In putting these challenges out there, we get thousands of people working on a problem, building thousands of algorithms and refining them.
In some cases, governments can leverage innovations from competitions sponsored by other partners to improve their own services. DrivenData worked with Yelp, the review app, on a competition to design a model using social media data (ratings, patterns and phrases) to predict potential health code violations. The city of Boston began using the top submitted algorithms and was able to improve its targeting. One result from this case study demonstrated that around 60% of the most severe class of violations were surfaced earlier with the algorithm than before.
The competition format brings a speed that government could never achieve internally. “What we’re delivering is tangible, it’s measurable immediately, and it can be turned around in three months,” says Celina Lee at Zindi. “In putting these challenges out there, we get thousands of people working on a problem, building thousands of algorithms and refining them. Every day we get hundreds of new submissions which means code is continually being refined and improved upon, and then by the end we have something very tangible to hand over.”
Governments might also find they can command the attention of data talent on a specific problem in a competition format, which they might struggle to sustain in a conventional employment role. “A lot of the top data scientists winning these competitions and submitting the top algorithms might not necessarily be the people who are employed by governments,” says Celina Lee. “Data scientists can get bored if they’re not constantly solving problems!”
Zindi’s competition roster includes a Yoruba-to-English translation model, deep fake detection, air quality monitoring, and tourism spending prediction, with past projects on using satellite data to identify informal settlements and identifying traffic accident hotspots.
Connecting the Dots
Lee and Chung’s interest in bringing data science into governance came from their respective experiences in seeing the gap between talent and the public sector.
Example leaderboard from DrivenData’s machine learning challenge platform
“Early in my career, I worked for non-profits in the international development and education space,” recalls Chung. “I had no technical skills, I didn’t take a single computer science class, but I realized there was almost no talent with technical skills in the field. There was a lot of measurement and evaluation requirements, and we were stuck using Excel.

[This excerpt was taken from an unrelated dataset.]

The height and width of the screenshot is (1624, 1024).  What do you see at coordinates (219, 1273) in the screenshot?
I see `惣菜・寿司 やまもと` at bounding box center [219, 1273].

Working like that can be slow and painful!” Her partner was a computer programmer and showed her the basics of Python programming. “I thought, why aren’t we all using this?”
She later studied at the University of Chicago’s computational analysis and public policy program. “It was really about teaching data science to people who had an interest in public service. It was a phenomenal program. I learned everything I do now in that course.”
She thought there would be a lot of government demand for data science talent but “in reality, governments haven’t quite caught up and so while there is a lot of interest in these types of positions, there hasn’t been enough positions for people to land in government, doing the types of problems that they want to be working on.”
For Lee, who also worked in international development specializing in financial inclusion, celebrating and supporting the African data science community was an essential motivator in forming Zindi. She saw a growing community of “meetup groups, AI clubs in universities, and organic self-organizing communities of data scientists across the continent yet the global artificial intelligence market is largely dominated by Silicon Valley. It was incredibly important for me that we gave a platform and a space for African data scientists to tackle African problems and global problems too.”